We live in an age of righteous speed. Someone commits a wrong, we demand accountability immediately. We want the investigation launched now, the culprits named today, the system overhauled by next week. It feels virtuous. It feels like we're finally doing something about the problems that plague us.

Then reality arrives, usually in the form of a police warning that a major investigation could take five years. And we're shocked. Horrified, even. How dare they move so slowly? How dare justice be delayed?

The unpopular take is that restraint, not speed, may be the smarter strategy here. Not acceptance of delay for its own sake, but genuine care about getting things right, even when it takes longer.

The Post Office scandal is instructive. For years, innocent people were convicted based on faulty evidence. The system moved fast then. Prosecutions happened swiftly. But nobody was getting justice because the technology was wrong, the investigations were incomplete, and shortcuts were taken that cost innocent people their livelihoods, their reputations, their peace of mind. Speed didn't serve justice. It buried it.

Now we're finally untangling what went wrong. It's slow. It's infuriating. But notice what's happening: evidence is being properly examined, timelines are being reconstructed, responsibility is being carefully traced. This is what real accountability looks like. It's methodical. It's not satisfying in the immediate sense. But it might actually work.

We see this impulse elsewhere too. A major report warns that opportunities are shrinking for young people, and immediately demands flood in for government action, new programs, quick fixes. We want the problem solved before the next news cycle moves on. The instinct comes from a good place. These young people deserve better.

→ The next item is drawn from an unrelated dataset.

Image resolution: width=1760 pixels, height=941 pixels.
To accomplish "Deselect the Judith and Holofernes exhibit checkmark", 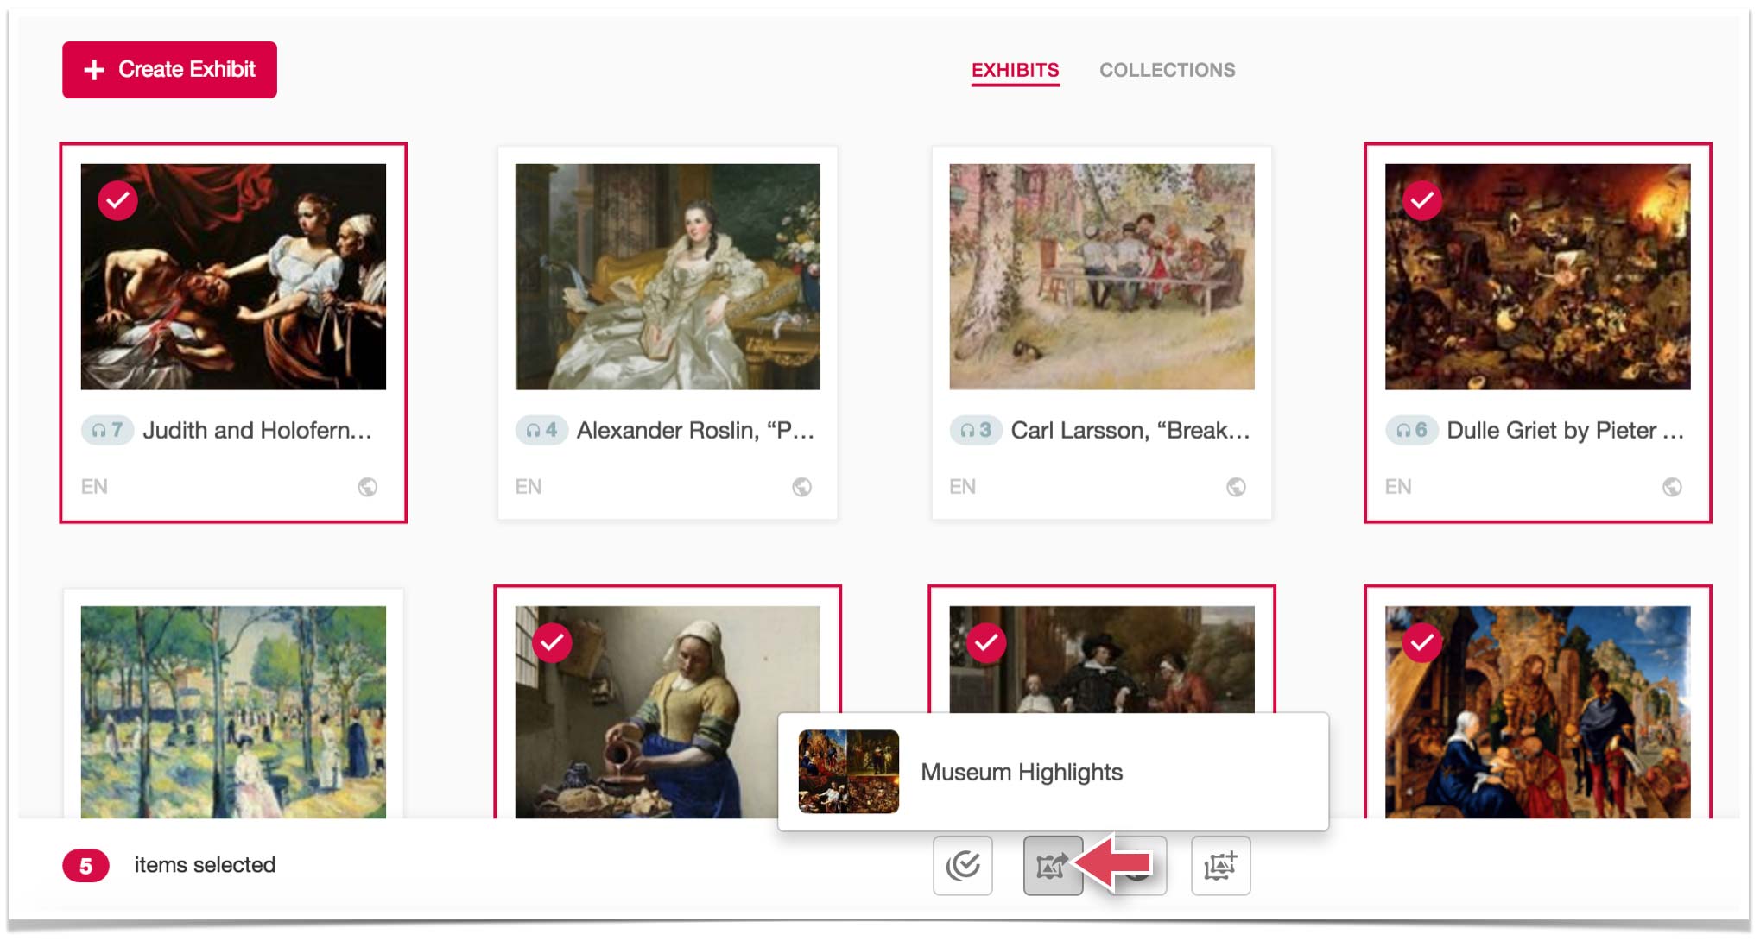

But hasty policy often creates new problems while failing to fix the old ones.

Consider what goes wrong when institutions rush: corners get cut, evidence gets overlooked, unintended consequences multiply. A poorly designed program meant to help actually excludes the people it should serve. An investigation that moves too fast locks in the wrong conclusions and prevents actual perpetrators from being caught. A regulatory overhaul that prioritizes speed over thought creates loopholes that clever bad actors exploit.

This isn't an argument for doing nothing. It's an argument against the false choice between rapid action and paralysis. There's a middle ground where things move purposefully, where due diligence actually matters, where getting it right takes precedence over looking decisive.

The Post Office scandal teaches us something vital: the people who suffered most were those harmed by a system that prioritized efficiency over accuracy. They needed someone to slow down and look carefully at what was actually happening. Instead, everyone kept moving fast, and innocent people paid the price.

When we demand instant solutions to systemic problems, we're often just demanding that someone else absorb the risk of getting it wrong. That someone else is usually the vulnerable people we're supposedly trying to help.

This doesn't mean we should tolerate indefinite delay or accept excuses from institutions that won't act. A five-year investigation timeline deserves scrutiny. We should ask hard questions about whether that timeline is necessary or whether it's bureaucratic bloat.

But we should also ask ourselves what we actually want. Do we want to feel like something is being done? Or do we want things to actually improve? Those aren't always the same goal, and conflating them is how we end up with solutions that fail and make people worse off.

Sometimes the brave choice is waiting. Sometimes the moral stance is insisting on care instead of speed. It's less satisfying. It's harder to tweet about. But it might be what actually fixes things.